Indian establishment has created a legal grid of Jammu and Kashmir Disturbed Areas Act, the Armed Forces (Jammu and Kashmir) Special Powers Act (AFSPA) and the Jammu and Kashmir Public Safety Act. All these laws contain a common provision: “No prosecution, suit or other legal proceedings shall be instituted except with the previous sanction of the Central Government against any person in respect of anything done or purported to be done in exercise of powers conferred by this act.” These laws violate the UN Basic Principles on the Use of Force and Firearms by Law Enforcement Officials, and the International Covenant on Civil and Political Rights. According to Amnesty International, the J&K government had made at least 200 requests for prosecution since the beginning of the insurgency. All were refused.

It is in this matrix that the calls to separatists to join the negotiating table are likely to be in vain. Omar Abdullah and his new found friends and allies in the Congress need to understand that the youth ready to die need to see a demonstrated resolve to look to solutions and will not believe the words of those who play golf and politics alternatively, with equal qualms and ease.

The PDP government in Kashmir some time back was able to some extent in engaging with the people's aspirations and concerns and was seen as the voice of the Valley that had some genuine credentials. The NC-Congress alliance will have to make some real progress on the ground if it wants to match that credibility rating. The near daily killings of civilians and protesters in Army action or CRPF firing is hardly something that inspires confidence.

The Indian government and the Kashmir establishment will also have to address the problem of mysterious disappearances that are not so mysterious to anyone well versed with the ways of the Indian security agencies. At a time when the world is watching even a superpower shutting down illegal prisons and ending torture spots, it is sad that India is making the news for such wrong reasons.

But with the legal grid of army impunity continuing in place, there is little hope that things will improve. Kashmir needs to learn from Punjab where the police officers who once acted with impunity have forever forgotten to work within the limits of the law.

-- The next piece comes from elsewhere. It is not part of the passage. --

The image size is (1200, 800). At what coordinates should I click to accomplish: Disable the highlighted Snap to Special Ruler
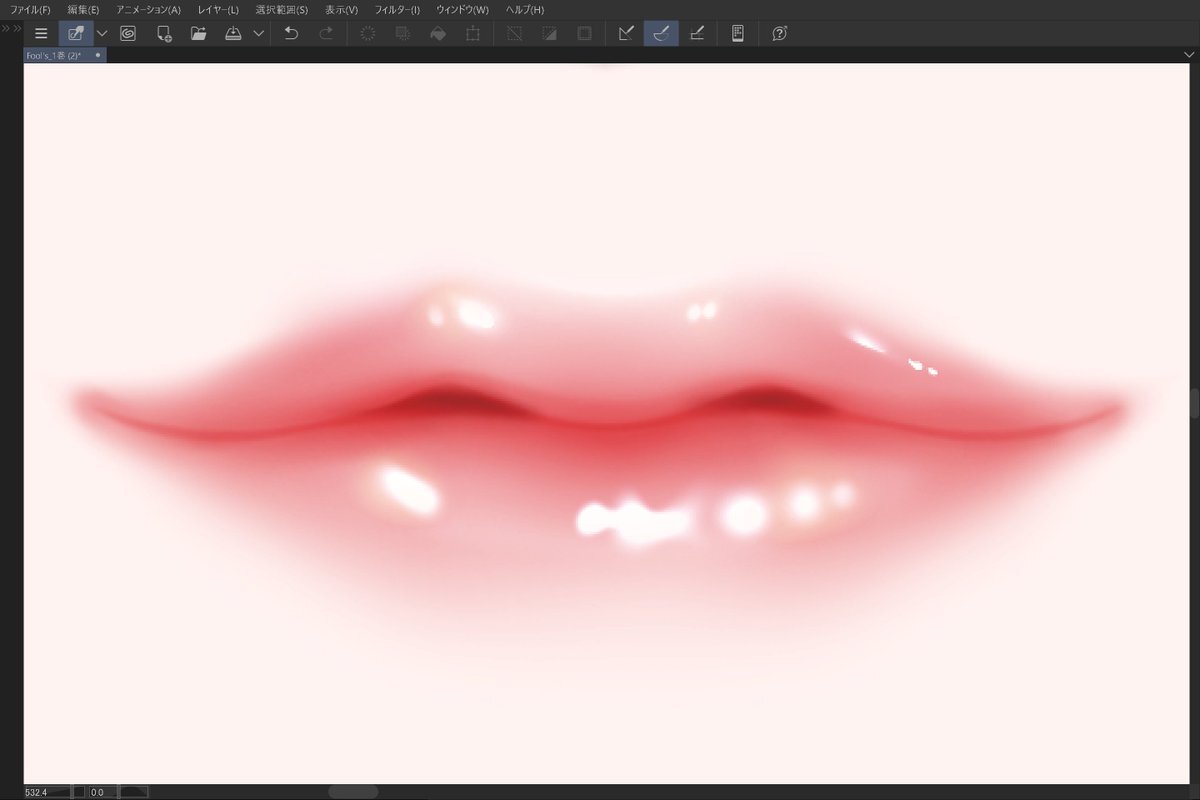click(x=661, y=33)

The argument that such transgressions of human rights were par for the course because one can’t expect to get information out of these people over a cup of tea has to be discarded to the mental trash bin from where it emerges in the first place. Everyone in Srinagar knew of the notorious Papa I detention centre, now the residence of Mufti Mohammed Sayeed. There are crackdowns in which people of an entire neighbourhood are evacuated and herded together while troops ransack their homes in search of incriminating material. The Indian Army in Kashmir is an army of occupation. It is the instrument for enforcing India’s sovereignty over the state, a sovereignty that flows out of the barrel of a gun and not from the people as it normally should.